The important thing to realize is that the number of parameters does not depend on the size of the image or the hidden layers. For example, even for an input image $500\times 500\times 3$, the convolutional layer contains only 448 parameters for $3\times 3$ kernel and $16$ output channels (do the computations).

This results in fixing the two issues mentioned above.

The number of parameters of convolutional layers stays relatively small.
Using kernels means that only local information from neighbouring pixels is propagated to subsequent layers.

Network structure

When an input is an image, the usual structure of the neural network is the following:

Convolutional layer followed by a pooling layer.
This is repeated many times.
Flatten layer (it reshapes the three-dimensional tensor into a vector).
Dense (fully connected) layer.
Softmax layer.
Cross-entropy loss function.

BONUS: Additional layers

Practical convolutional layers involve additional complexities such as layers with even size (we showed only even sizes), padding (should zeros be added or should the output image be smaller) or stride (should there be any distance between convolutions). This goes, however, beyond the lecture.

Recurrent layer

Recurrent layers are designed to handle one-dimensional data. They are similar to convolutional layers with $J_1=J_2=C_1=C_2=1$. Unlike convolutional layers, they store additional hidden variables. The most-known representative is the long short-term memory (LSTM) cell.

Pooling layer

The goal of pooling layers is to reduce the size of the network. They take a small (such as $2\times 2$) window and perform a simple operation on this window (such as maximum or mean). Since the pooled windows do not overlap, this reduces the size of each dimension in half. Pooling layers do not have any trainable parameters.

Skip connections

From the previous lecture, we know that the gradient is computed via the chain rule

\[\nabla f = \nabla f_M\nabla f_{M-1}\dots\nabla f_1.\]

Since the formula contains multiplication, if any of the gradients is too small, then the whole gradient will be too small. Specifically, the deeper the network, the higher the chance that the initial point will be in a point with a small gradient and the training will progress slowly. This phenomenon is called vanishing gradients.

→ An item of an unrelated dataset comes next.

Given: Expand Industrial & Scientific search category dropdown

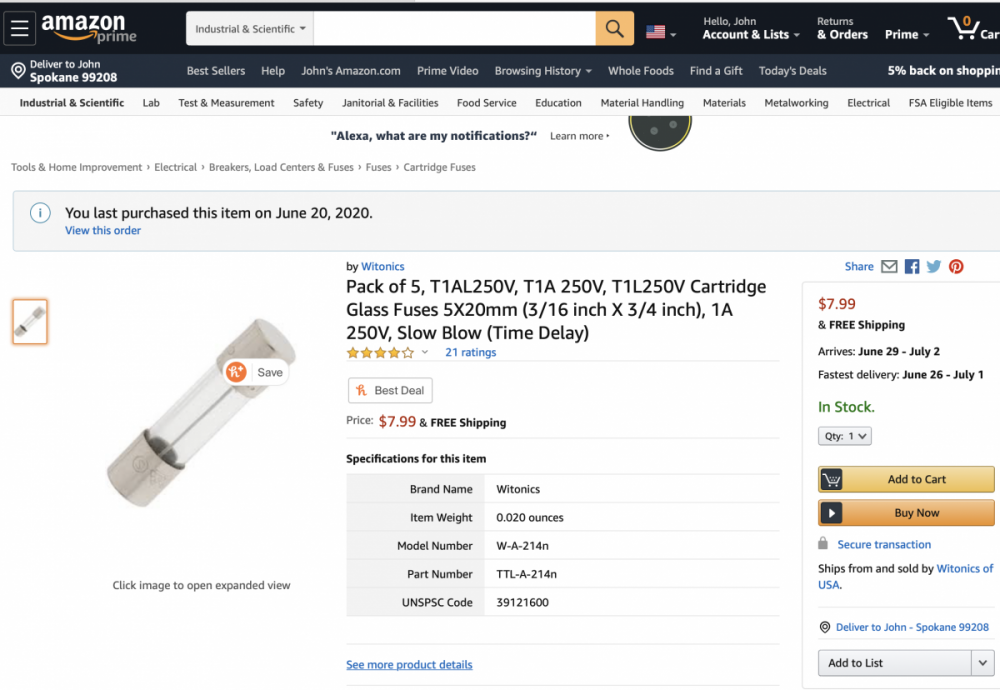Looking at the screenshot, I should coord(250,29).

To solve the issue with vanishing gradients, skip connections are sometimes added. Even though it is not a layer, we include it here. They do precisely what their name suggests: They skip one or more layers. This makes the network more flexible: Due to its deep structure, it can approximate complicated functions, and due to its shallow structure (because of skip connections), the initial training can be fast.

Stochastic gradient descent

We recall that machine learning problems minimize the loss function

\[L(w) = \frac1n\sum_{i=1}^n \operatorname{loss}(y_i, f(w; x_i)).\]

Its gradient equals to

\[\nabla L(w) = \frac1n\sum_{i=1}^n \operatorname{loss}'(y_i, f(w; x_i))\nabla_w f(w; x_i).\]

If the dataset contains many samples ($n$ is large), then it takes long time to compute the gradient. Therefore, the full gradient is replaced by its stochastic (random) approximation

\[\frac1{|I|}\sum_{i\in I} \operatorname{loss}'(y_i, f(w; x_i))\nabla_w f(w; x_i).\]

Here, the minibatch$I$ is a small ($32, 64, \dots$) subset of all samples $\{1,\dots,n\}$. Sometimes the gradient descent is replaced by other options such as ADAM or RMSprop, which in some way consider the history of gradients.

This technique is called stochastic gradient descent. During one epoch (the time when the optimizer evaluates each sample once), it performs many gradient updates (unlike the standard gradient descent, which performs only one update). Even though these updates are imprecise, numerical experiments show that stochastic gradient descent is much faster than standard gradient descent. The probable reason is that the entire dataset contains lots of duplicate information, and the full gradient performs unnecessary computation, which slows it down.